TASK STATEMENT:
Quote the listing word for word, from its first line through the line that contains "Click the Reload", including both.

Listing from a collection
** START **
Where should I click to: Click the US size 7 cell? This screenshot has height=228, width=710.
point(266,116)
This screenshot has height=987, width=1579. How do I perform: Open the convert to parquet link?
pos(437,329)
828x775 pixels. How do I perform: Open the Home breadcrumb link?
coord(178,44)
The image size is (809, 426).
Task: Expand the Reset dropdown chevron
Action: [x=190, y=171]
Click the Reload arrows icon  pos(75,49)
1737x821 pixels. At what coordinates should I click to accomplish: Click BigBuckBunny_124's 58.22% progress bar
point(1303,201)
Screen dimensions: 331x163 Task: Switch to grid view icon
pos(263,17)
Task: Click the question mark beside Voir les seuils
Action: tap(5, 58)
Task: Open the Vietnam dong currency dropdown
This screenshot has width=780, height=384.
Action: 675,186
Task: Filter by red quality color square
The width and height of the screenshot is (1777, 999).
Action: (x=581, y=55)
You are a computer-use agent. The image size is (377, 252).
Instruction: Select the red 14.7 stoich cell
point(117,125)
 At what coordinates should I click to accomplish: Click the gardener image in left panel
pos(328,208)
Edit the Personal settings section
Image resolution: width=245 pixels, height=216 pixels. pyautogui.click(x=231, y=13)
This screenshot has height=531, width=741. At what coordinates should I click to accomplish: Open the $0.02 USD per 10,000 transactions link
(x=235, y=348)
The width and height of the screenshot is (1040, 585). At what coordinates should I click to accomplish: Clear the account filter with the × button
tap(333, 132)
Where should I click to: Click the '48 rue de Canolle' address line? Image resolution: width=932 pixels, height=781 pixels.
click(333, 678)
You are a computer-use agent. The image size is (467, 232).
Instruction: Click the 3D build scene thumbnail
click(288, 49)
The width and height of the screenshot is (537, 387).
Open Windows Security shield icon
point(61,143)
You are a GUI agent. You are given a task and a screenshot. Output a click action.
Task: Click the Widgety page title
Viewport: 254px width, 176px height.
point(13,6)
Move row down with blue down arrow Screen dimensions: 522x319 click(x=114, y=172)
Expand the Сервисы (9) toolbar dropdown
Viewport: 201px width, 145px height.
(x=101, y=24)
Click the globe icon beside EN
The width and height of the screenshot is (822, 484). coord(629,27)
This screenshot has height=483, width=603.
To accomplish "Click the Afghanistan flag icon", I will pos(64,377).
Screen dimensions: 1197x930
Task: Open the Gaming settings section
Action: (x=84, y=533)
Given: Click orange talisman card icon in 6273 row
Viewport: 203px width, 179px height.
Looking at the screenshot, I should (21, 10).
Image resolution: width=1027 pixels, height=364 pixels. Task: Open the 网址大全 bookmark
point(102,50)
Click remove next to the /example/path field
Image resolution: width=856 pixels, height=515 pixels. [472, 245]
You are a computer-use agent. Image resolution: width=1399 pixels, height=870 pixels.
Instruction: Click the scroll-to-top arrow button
** END **
SOLVED PROBLEM:
Where should I click to: Click the US size 7 cell? This screenshot has height=228, width=710.
point(266,116)
This screenshot has height=987, width=1579. How do I perform: Open the convert to parquet link?
pos(437,329)
828x775 pixels. How do I perform: Open the Home breadcrumb link?
coord(178,44)
The image size is (809, 426).
Task: Expand the Reset dropdown chevron
Action: [x=190, y=171]
Click the Reload arrows icon  pos(75,49)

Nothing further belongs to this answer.